* **Work order**:
The material below must be restated exactly, line by line.

* **Data records**:

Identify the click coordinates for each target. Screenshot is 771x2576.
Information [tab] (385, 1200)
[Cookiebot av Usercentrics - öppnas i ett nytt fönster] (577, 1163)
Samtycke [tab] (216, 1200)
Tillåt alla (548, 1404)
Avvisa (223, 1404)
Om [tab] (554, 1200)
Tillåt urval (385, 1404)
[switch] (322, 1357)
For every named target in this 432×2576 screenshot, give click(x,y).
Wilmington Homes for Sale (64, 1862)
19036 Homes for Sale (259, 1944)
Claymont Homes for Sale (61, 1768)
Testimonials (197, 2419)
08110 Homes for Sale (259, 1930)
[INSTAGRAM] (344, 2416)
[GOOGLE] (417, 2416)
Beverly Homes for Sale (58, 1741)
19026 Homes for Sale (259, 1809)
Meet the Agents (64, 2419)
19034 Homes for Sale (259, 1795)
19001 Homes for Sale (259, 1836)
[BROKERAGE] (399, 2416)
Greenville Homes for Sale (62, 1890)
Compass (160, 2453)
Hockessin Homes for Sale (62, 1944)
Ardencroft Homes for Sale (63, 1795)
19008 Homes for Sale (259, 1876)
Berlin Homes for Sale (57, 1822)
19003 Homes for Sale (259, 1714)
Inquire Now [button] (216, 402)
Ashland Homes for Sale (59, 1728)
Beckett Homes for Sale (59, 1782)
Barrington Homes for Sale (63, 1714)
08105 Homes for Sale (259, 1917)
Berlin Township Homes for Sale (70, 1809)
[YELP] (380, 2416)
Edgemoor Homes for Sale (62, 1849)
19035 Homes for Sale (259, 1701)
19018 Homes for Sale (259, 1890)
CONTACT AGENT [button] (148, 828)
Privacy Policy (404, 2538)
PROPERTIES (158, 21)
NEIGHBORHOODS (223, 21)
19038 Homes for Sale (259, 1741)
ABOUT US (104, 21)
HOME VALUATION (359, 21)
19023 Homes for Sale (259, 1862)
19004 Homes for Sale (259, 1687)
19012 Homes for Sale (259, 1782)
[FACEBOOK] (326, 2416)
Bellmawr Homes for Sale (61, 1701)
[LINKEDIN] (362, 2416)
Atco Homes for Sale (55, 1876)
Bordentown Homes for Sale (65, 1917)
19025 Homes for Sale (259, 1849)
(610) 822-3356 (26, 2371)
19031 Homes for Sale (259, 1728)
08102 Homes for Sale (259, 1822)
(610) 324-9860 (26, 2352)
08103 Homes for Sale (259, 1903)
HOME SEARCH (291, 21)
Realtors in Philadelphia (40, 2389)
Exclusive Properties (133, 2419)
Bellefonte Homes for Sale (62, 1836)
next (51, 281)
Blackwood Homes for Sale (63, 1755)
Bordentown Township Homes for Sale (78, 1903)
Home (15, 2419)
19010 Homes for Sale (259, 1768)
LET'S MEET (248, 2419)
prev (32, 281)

* **Reply to the task**:
Identify the click coordinates for each target. Screenshot is 771x2576.
Information [tab] (385, 1200)
[Cookiebot av Usercentrics - öppnas i ett nytt fönster] (577, 1163)
Samtycke [tab] (216, 1200)
Tillåt alla (548, 1404)
Avvisa (223, 1404)
Om [tab] (554, 1200)
Tillåt urval (385, 1404)
[switch] (322, 1357)
For every named target in this 432×2576 screenshot, give click(x,y).
Wilmington Homes for Sale (64, 1862)
19036 Homes for Sale (259, 1944)
Claymont Homes for Sale (61, 1768)
Testimonials (197, 2419)
08110 Homes for Sale (259, 1930)
[INSTAGRAM] (344, 2416)
[GOOGLE] (417, 2416)
Beverly Homes for Sale (58, 1741)
19026 Homes for Sale (259, 1809)
Meet the Agents (64, 2419)
19034 Homes for Sale (259, 1795)
19001 Homes for Sale (259, 1836)
[BROKERAGE] (399, 2416)
Greenville Homes for Sale (62, 1890)
Compass (160, 2453)
Hockessin Homes for Sale (62, 1944)
Ardencroft Homes for Sale (63, 1795)
19008 Homes for Sale (259, 1876)
Berlin Homes for Sale (57, 1822)
19003 Homes for Sale (259, 1714)
Inquire Now [button] (216, 402)
Ashland Homes for Sale (59, 1728)
Beckett Homes for Sale (59, 1782)
Barrington Homes for Sale (63, 1714)
08105 Homes for Sale (259, 1917)
Berlin Township Homes for Sale (70, 1809)
[YELP] (380, 2416)
Edgemoor Homes for Sale (62, 1849)
19035 Homes for Sale (259, 1701)
19018 Homes for Sale (259, 1890)
CONTACT AGENT [button] (148, 828)
Privacy Policy (404, 2538)
PROPERTIES (158, 21)
NEIGHBORHOODS (223, 21)
19038 Homes for Sale (259, 1741)
ABOUT US (104, 21)
HOME VALUATION (359, 21)
19023 Homes for Sale (259, 1862)
19004 Homes for Sale (259, 1687)
19012 Homes for Sale (259, 1782)
[FACEBOOK] (326, 2416)
Bellmawr Homes for Sale (61, 1701)
[LINKEDIN] (362, 2416)
Atco Homes for Sale (55, 1876)
Bordentown Homes for Sale (65, 1917)
19025 Homes for Sale (259, 1849)
(610) 822-3356 (26, 2371)
19031 Homes for Sale (259, 1728)
08102 Homes for Sale (259, 1822)
(610) 324-9860 (26, 2352)
08103 Homes for Sale (259, 1903)
HOME SEARCH (291, 21)
Realtors in Philadelphia (40, 2389)
Exclusive Properties (133, 2419)
Bellefonte Homes for Sale (62, 1836)
next (51, 281)
Blackwood Homes for Sale (63, 1755)
Bordentown Township Homes for Sale (78, 1903)
Home (15, 2419)
19010 Homes for Sale (259, 1768)
LET'S MEET (248, 2419)
prev (32, 281)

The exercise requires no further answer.